Adamsberg restait dormir une nuit de plus chez Johan avant qu’on ait pris une décision sur ce point, et retint Matthieu par la manche sur le pas de la porte.
— Deux choses, Matthieu. Après l’interrogatoire de demain, on va laisser la bride sur le cou à Robic, sans surveillance policière apparente pendant deux jours, le temps qu’il se figure qu’il est effectivement libre. Je pense qu’il a l’intention de paraître filer doux durant quelques jours, mais qu’il est décidé à quitter le territoire dès que possible. Par Sète par exemple, où il connaît encore du monde. À Combourg aussi. Un peu de temps lui sera nécessaire pour qu’il prenne ses dispositions. Quand on nous demandera au ministère pourquoi Robic n’est plus en cellule, on expliquera qu’on s’en sert comme appât pour pincer les derniers de la bande. Ça te paraît plausible ?
— Très.
— Je vais m’occuper d’alerter tous les postes frontières. Je t’appelle demain dès que j’ai interrogé la petite.
— Et la deuxième chose ?
— Quelle deuxième chose ?
— Tu voulais m’entretenir de deux choses.
— Ah. J’oubliais. Qu’est-ce que c’est au juste, du « carbone végétal activé » ?
— Grosso modo, du charbon de bois purifié, qui absorbe les toxines.
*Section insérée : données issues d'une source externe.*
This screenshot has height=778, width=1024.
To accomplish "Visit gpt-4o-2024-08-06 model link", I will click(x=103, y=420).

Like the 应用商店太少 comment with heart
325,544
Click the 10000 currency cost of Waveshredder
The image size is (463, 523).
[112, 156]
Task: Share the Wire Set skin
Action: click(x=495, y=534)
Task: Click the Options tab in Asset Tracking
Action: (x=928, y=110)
Tu crois que c’est le moment de t’occuper de médecine ?
— J’aime bien comprendre.
Matthieu secoua la tête en souriant, et Adamsberg réintégra l’auberge, volets fermés et toujours protégé par les gardes aux boucliers, bien que Robic fût provisoirement sous clef. Il rédigea un message d’alerte, accompagné d’une photo de Pierre Robic, à tous les commissariats, gendarmeries et postes frontières du pays, en insistant particulièrement auprès du capitaine du port de Sète, où la surveillance devait être accrue pour tous ceux embarquant à bord d’un quelconque bateau, de commerce, de pêche ou de plaisance. Puis il partit s’allonger sans fermer les yeux, attentif aux moindres nouveaux mouvements de sa bulle, qui s’était montrée conciliante mais peu claire.
XL
À huit heures du matin, le commissaire se présenta à l’hôpital de Rennes, muni des deux poupées préférées de l’enfant que lui avait confiées Johan. Il croisa un médecin pressé qui l’autorisa à voir Rose.
— Elle a pris un petit-déjeuner léger, dit-il, elle pourra sortir demain. Ne la bousculez pas néanmoins, elle est encore faible, nous l’avons sauvée de justesse.
Adamsberg entra doucement dans la chambre où la fillette reposait, les yeux mi-clos.
— Vous êtes un médecin ? demanda-t-elle d’une petite voix.
— Non, je suis un policier.
— Un vrai policier ? demanda-t-elle avec intérêt, incrédule.
— Un vrai.
— C’est vous qui m’avez libérée ?
— Avec mes camarades, oui. Tiens, dit-il en déposant les poupées sur son lit. Ton papa pensait que cela te ferait plaisir.
Rose attrapa une des poupées avec un sourire et la berça contre elle.
— Pourquoi il n’est pas là, papa ? Et maman ?
— Ils attendent que j’aie fini de te parler pour entrer.
— Me parler de quoi ?
— Des méchants qui t’ont emmenée dans cette maison. J’ai besoin que tu m’aides, Rose.
— Ils iront en prison ?
— Oui, mais tu dois m’aider. Sur le chemin de la cantine, que s’est-il passé ?
— Il y a une voiture qui s’est arrêtée.